Aishwary Gupta, Global Head of Payments and RWAs at Polygon Labs

“With the Union Budget 2026, there is an opportunity to rationalize India’s digital asset framework through targeted, pragmatic refinements. The current 1% TDS and 30% flat tax, without loss set-off provisions, have constrained liquidity and pushed activity offshore. Reducing TDS to a workable range, allowing loss set-off within VDAs, and clarifying cost basis treatment, including transaction costs, would help keep activity onshore while maintaining compliance.

A pragmatic starting point would be to set clear rules for rupee-linked digital instruments, whether that means tokenized bank deposits issued under existing banking oversight or a regulated stablecoin model with strict requirements around reserves, disclosures, audits, redemption rights, and licensed issuers.

Countries across the Middle East, Singapore, and Japan are moving decisively on this front. India’s young, tech-savvy population and strong fintech ecosystem make it naturally positioned to lead, provided the right tax and policy signals are in place.”

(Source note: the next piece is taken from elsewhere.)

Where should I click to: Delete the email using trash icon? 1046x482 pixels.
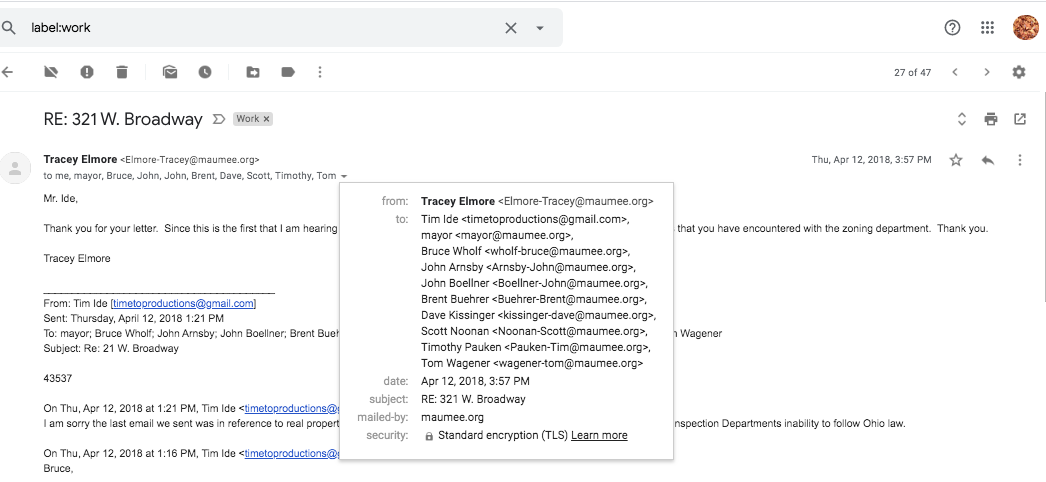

Himanshu Tyagi, a professor at the Indian Institute of Science and co-founder of Sentient

“India’s strength has always been its ability to create outsized impact at unprecedented scale—often by scaling within chaos rather than waiting for perfect conditions. From universal suffrage to digital payments and physical infrastructure, the country has built systems that serve 1/5th of the world’s population and unlocked opportunity at a speed few nations have ever matched. This ability to operate, adapt, and compound within complexity is deeply embedded in India’s institutional DNA.

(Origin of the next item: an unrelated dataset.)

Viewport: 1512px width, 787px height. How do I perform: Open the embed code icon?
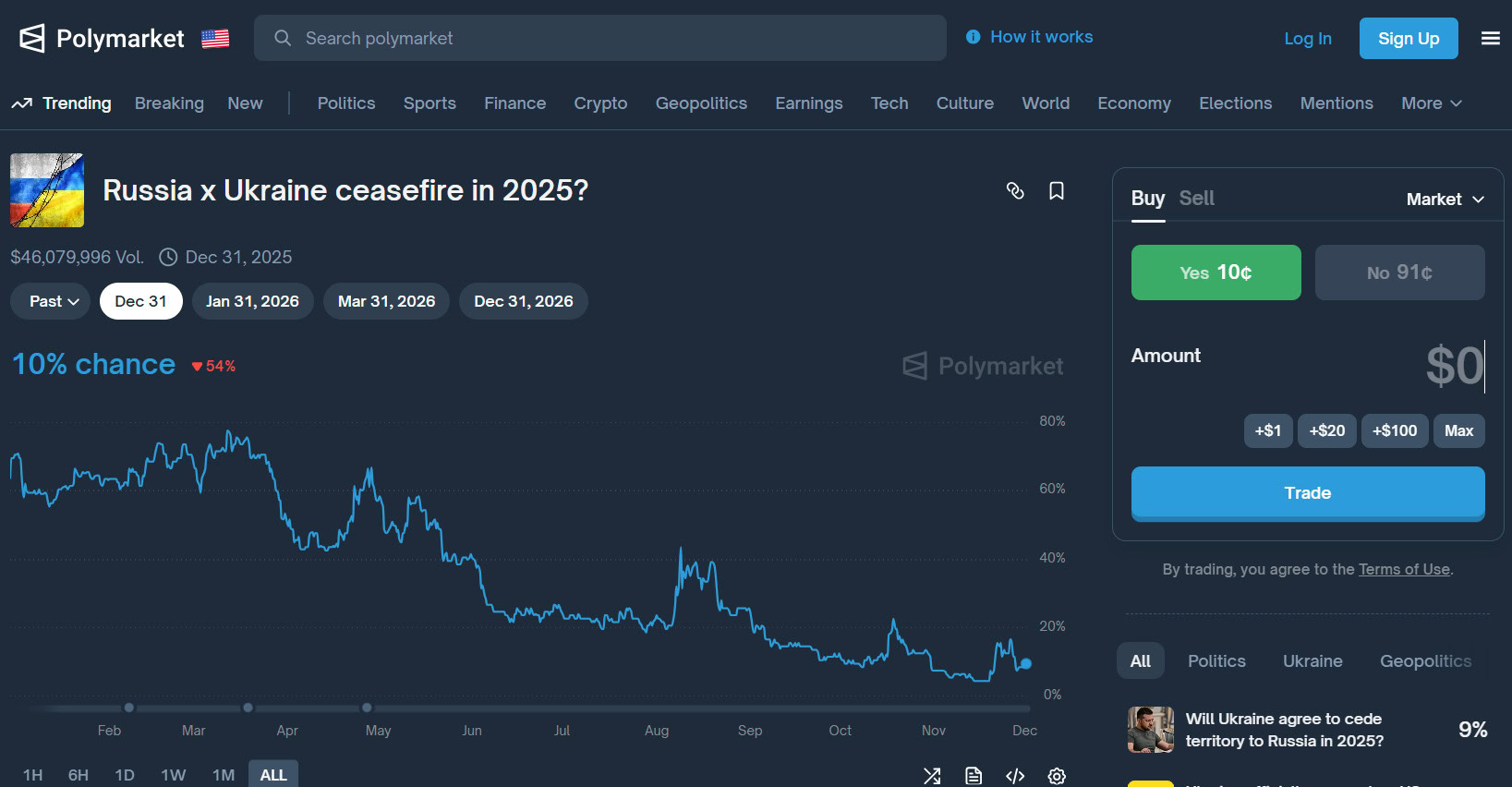[1015, 776]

However, there is a natural ceiling to how far scale alone can take us. Over time, other economies matched and surpassed India by relying on rigid, rule-based structures designed for predictable environments. AI now changes that equation. Intent-driven, adaptive systems align far more closely with India’s strength of scaling within chaos than traditional software ever could. Union Budget 2026 can focus on sustained investment in AI research, compute, and deployment across government and industry, enabling India to once again turn its unique approach to scale into a durable global advantage.”